TASK ::
Please count the lines in the listing below that contain the word "Start", and give only that number.

RECORDS ::
╔══
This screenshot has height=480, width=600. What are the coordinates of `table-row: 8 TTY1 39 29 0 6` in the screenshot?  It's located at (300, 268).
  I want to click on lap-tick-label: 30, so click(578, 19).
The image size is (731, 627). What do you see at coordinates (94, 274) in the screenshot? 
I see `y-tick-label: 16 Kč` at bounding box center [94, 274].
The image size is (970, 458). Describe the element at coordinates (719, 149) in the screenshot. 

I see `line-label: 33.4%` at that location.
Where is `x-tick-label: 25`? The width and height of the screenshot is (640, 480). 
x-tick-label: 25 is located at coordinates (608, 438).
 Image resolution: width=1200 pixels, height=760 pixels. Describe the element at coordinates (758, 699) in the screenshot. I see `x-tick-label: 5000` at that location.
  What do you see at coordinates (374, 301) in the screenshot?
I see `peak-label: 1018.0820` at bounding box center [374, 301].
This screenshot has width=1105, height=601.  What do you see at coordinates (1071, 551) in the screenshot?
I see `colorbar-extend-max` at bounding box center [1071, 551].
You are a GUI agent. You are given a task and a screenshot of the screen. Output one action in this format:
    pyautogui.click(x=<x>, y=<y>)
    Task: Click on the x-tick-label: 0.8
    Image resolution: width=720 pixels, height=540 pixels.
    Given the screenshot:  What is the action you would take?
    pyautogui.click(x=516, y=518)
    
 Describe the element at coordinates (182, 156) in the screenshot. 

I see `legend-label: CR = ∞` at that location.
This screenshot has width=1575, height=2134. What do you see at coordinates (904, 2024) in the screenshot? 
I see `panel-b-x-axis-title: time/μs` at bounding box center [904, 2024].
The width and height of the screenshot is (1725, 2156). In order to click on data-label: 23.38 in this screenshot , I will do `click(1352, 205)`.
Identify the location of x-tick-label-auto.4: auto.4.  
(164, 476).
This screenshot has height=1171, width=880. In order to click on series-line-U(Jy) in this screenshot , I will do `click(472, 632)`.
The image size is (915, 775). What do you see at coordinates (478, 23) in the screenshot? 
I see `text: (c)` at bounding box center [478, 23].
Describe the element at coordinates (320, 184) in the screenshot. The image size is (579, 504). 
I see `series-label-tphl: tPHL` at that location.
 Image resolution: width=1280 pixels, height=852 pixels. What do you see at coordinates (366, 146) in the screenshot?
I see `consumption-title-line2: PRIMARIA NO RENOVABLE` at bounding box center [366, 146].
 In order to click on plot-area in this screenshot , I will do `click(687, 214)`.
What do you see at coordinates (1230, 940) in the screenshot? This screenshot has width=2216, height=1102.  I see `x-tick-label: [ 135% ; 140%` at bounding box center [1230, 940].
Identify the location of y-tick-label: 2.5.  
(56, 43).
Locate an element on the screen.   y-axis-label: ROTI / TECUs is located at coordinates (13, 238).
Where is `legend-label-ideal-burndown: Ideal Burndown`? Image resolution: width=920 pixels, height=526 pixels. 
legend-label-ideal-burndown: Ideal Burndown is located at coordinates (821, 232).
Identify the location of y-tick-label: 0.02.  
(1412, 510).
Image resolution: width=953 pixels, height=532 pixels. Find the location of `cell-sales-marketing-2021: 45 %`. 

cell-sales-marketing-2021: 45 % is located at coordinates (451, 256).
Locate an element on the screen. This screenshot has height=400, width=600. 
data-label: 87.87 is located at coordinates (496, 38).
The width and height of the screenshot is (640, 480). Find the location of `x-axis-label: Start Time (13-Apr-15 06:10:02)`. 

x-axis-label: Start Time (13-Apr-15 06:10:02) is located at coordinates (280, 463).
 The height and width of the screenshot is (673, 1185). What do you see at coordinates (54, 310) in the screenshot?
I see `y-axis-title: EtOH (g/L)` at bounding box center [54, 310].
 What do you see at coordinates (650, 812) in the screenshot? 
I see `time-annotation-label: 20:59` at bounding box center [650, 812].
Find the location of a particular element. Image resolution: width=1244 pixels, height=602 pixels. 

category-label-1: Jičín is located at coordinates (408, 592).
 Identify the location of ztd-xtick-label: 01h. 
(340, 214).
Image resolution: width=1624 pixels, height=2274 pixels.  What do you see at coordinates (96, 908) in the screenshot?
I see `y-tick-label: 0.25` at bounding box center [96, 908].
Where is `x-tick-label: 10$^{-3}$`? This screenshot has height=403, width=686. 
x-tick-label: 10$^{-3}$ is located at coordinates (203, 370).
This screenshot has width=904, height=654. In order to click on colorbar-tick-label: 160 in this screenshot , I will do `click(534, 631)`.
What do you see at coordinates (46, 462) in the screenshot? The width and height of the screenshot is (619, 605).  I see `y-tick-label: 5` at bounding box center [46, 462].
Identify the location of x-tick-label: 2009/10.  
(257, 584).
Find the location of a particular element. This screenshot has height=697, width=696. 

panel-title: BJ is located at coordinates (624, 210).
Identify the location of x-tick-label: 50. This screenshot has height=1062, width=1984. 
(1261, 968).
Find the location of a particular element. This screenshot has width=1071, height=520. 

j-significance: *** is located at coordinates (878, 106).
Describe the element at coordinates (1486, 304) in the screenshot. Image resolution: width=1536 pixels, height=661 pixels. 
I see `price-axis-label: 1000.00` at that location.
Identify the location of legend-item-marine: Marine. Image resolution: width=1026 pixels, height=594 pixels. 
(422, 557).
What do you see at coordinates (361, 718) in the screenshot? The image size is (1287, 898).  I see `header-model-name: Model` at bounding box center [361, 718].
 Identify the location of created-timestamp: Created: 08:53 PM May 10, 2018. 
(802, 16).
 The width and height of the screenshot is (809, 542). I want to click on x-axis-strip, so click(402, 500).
╚══
EXPECTED OUTPUT ::
2